Écrit par Mutations
En effet, lors de son discours de mercredi dernier à Beijing, à l'occasion de la séance de travail élargie tenue au Grand palais du peuple, Paul Biya l'a joué subtil mais suffisamment clair: «Sur le plan international (...), le Cameroun et la Chine ont une large convergence de vues. Nos deux gouvernements attachent une grande importance aux principes et valeurs tels que le règlement pacifique des conflits, la non-ingérence dans les affaires intérieures des Etats et le respect de leur intégrité territoriale.»
Pour plusieurs diplomates occidentaux en poste à Yaoundé, qui s'expriment tous sous le sceau de l'anonymat, ce propos évoque à suffisance l'intervention militaire de pays membres du Traité de l'Atlantique nord (Otan) en Libye depuis le 17 février 2011. Ceux-ci, non seulement arment les insurgés, mais aussi procèdent à d'intenses frappes aériennes qui ont déjà fait des dizaines de victimes civiles. Des bombardements énergiquement condamnés par la Chine.
Une position qui n'a pas arrêté d'irriter de grandes puissances, au premier rang desquelles les Etats-Unis et la France souvent présentés comme d'incontournables appuis multiformes du Cameroun.
Paul Biya, devant son nouvel ami chinois, n'a fait en réalité que rappeler la position de l'Union africaine (UA) sur le sujet. Mais sa prise solennelle de parole, à Beijing, est considérée au moins comme «inélégante» particulièrement par les deux puissances sus-citées.
Capacité de nuisance
Un diplomate en poste à Yaoundé rappelle ainsi que le 27 juin dernier, le chef de l'Etat recevait déjà en audience le ministre libyen des Affaires de l'UA, Joma Ibrahim Amer. Au sortir de ce tête à tête, l'envoyé spécial de Muammar Kadhafi déclarait, en substance : «Le président de la République du Cameroun a été très content de cette visite et nous a informé que le Cameroun soutiendra la position africaine qui est favorable à une solution pacifique de la crise libyenne afin de retrouver la sécurité et la paix en Libye.»
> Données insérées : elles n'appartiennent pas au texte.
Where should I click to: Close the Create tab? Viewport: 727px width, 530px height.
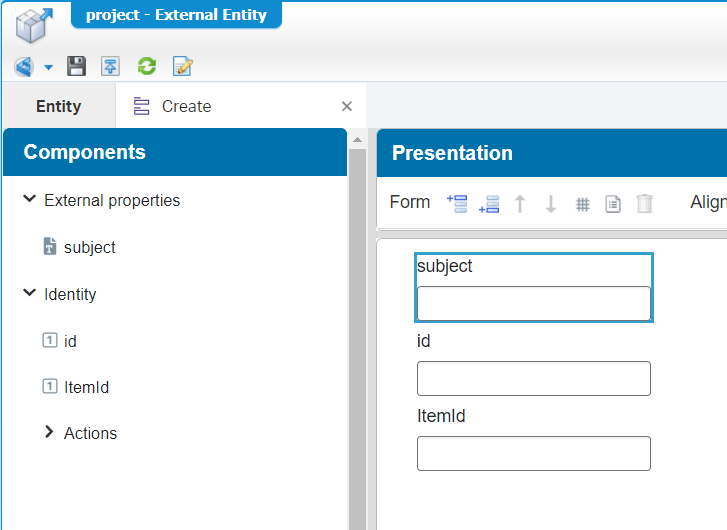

Au plan de l'aide au développement, par exemple, le responsable sus-évoqué ne manque pas de commenter, effaré, la récente actualité : des accords d'un montant global de 42,3 milliards de francs en faveur du Cameroun, conclus mercredi dernier en Chine contre le déblocage, par la France quelques jours avant en faveur du Cameroun, d'environ 214 milliards de francs dans le cadre du second Contrat de désendettement et de développement (C2D). «Votre président a choisi son camp, c'est son droit, mais était-il obligé de narguer ainsi des pays dont la capacité de nuisance n'est plus à démontrer ?» interroge cet interlocuteur.
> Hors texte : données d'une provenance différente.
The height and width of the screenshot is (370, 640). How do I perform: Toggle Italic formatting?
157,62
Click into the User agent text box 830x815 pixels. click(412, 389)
Allusion claire à la météo politique internationale actuelle, marquée au Cameroun par l'imminence d'une élection présidentielle où Paul Biya, 29 ans de règne absolu, est presque déjà sur les starting-blocks après avoir démantelé la disposition constitutionnelle sur la limitation des mandats présidentiels. Une logique qui contraste avec la position moult fois réaffirmée par les puissances occidentales, totalement opposées aux présidences à vie. Le chef de l'Etat, peut-être sans arrières pensées, vient stratégiquement de se mettre dans une position inconfortable vis-à-vis de la communauté internationale.